Science, technology, engineering and mathematics, commonly known as STEM, was the focus for Hickory Creek’s Family STEM Night.

 Organizer and teacher Stormy Hall said, “The event is a great opportunity for students and their families to explore the different areas of STEM. We tried to offer many different activities for each area which included activities created by teachers and a variety of visitors from our community.”

In an effort to send the message of the importance of the STEM fields, several hands-on and minds-on activities were available for guests to enjoy.

The Escape Room activity was a popular spot, with the goal being able to open a box of locks after earning the key through various activities.

“This activity does involve teamwork, math and problem solving skills and determination,” said fifth-grade teacher Becky Collier. “Part of the reason this is popular is because it’s similar to some of their video games.”

Attendees were exposed to beekeeping, entomology, robots, droids, planetariums and electricity, just to name a few of the activities. Many of these were made available through the kindness of community volunteers.

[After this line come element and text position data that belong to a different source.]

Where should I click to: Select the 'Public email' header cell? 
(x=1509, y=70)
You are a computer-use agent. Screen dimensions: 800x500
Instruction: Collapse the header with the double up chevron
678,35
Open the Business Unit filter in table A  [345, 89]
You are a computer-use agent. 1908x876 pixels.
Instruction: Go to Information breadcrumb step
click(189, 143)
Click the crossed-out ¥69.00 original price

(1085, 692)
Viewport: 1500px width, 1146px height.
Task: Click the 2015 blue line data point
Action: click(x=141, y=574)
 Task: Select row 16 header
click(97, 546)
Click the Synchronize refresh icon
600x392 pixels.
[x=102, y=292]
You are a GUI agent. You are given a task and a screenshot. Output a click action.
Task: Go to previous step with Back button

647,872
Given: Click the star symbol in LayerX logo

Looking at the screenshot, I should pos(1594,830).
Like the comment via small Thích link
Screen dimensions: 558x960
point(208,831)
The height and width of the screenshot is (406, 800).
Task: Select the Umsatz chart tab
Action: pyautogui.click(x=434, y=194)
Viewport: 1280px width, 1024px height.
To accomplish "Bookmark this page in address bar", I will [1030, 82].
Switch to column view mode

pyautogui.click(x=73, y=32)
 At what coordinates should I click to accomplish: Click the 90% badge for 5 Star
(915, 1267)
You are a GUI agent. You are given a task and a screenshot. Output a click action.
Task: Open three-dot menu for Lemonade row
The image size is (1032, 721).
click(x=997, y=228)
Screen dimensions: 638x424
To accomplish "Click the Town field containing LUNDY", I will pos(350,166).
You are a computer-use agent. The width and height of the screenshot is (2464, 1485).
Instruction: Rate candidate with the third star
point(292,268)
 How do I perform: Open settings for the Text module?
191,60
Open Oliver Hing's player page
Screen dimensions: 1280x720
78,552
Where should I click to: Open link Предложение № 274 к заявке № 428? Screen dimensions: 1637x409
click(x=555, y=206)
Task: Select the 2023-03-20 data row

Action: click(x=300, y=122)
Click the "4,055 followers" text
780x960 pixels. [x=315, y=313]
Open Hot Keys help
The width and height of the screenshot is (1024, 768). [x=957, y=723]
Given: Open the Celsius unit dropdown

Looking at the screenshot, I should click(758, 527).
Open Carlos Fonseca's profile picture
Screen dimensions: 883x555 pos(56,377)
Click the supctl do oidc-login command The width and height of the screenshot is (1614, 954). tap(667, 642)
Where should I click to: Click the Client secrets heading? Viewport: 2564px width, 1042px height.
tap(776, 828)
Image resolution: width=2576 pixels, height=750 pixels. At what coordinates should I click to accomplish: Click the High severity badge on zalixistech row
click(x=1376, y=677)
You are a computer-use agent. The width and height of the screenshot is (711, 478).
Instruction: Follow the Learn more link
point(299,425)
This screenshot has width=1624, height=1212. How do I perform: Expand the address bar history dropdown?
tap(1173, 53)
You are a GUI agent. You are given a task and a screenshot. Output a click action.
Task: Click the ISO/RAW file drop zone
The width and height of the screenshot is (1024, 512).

“We are very appreciative of the many people in the community who helped us out tonight,” said Hall. “We had to reschedule because of bad weather, and they worked very well with our situation.” 

Nadeer Youssef with the TSU Nursery Research Station amazed many with his large collection of insects coming from all around the world. Since his father was an entomologist, he has much exposure to insect facts.
“Insects are important because they affect most aspects of our lives,” said Youssef. “They all have an ecological purpose.”
An informative presentation concerning bees was presented by beekeeper Danny Cummings.

“Beekeeping is a big challenge,” said Cummings. “I have been working with them for almost four years, after getting information from a friend, and just fell in love with the hobby.”

He shared his beekeeping materials, as well as an actual hive with the students, letting some of them put on his beekeeper hat.

One of the more challenging spots was the STEM boat building activity. Children viewed a video to learn the design process before actually constructing a boat using straws, paper, foil and craft stick. The challenge is that boat must float for a minute while holding one passenger. 

“It’s important to get students interested in STEM at a young age so they will hopefully pursue a future career in STEM,” said Hall. “STEM is an important part of our future workforce, and our students are our future.”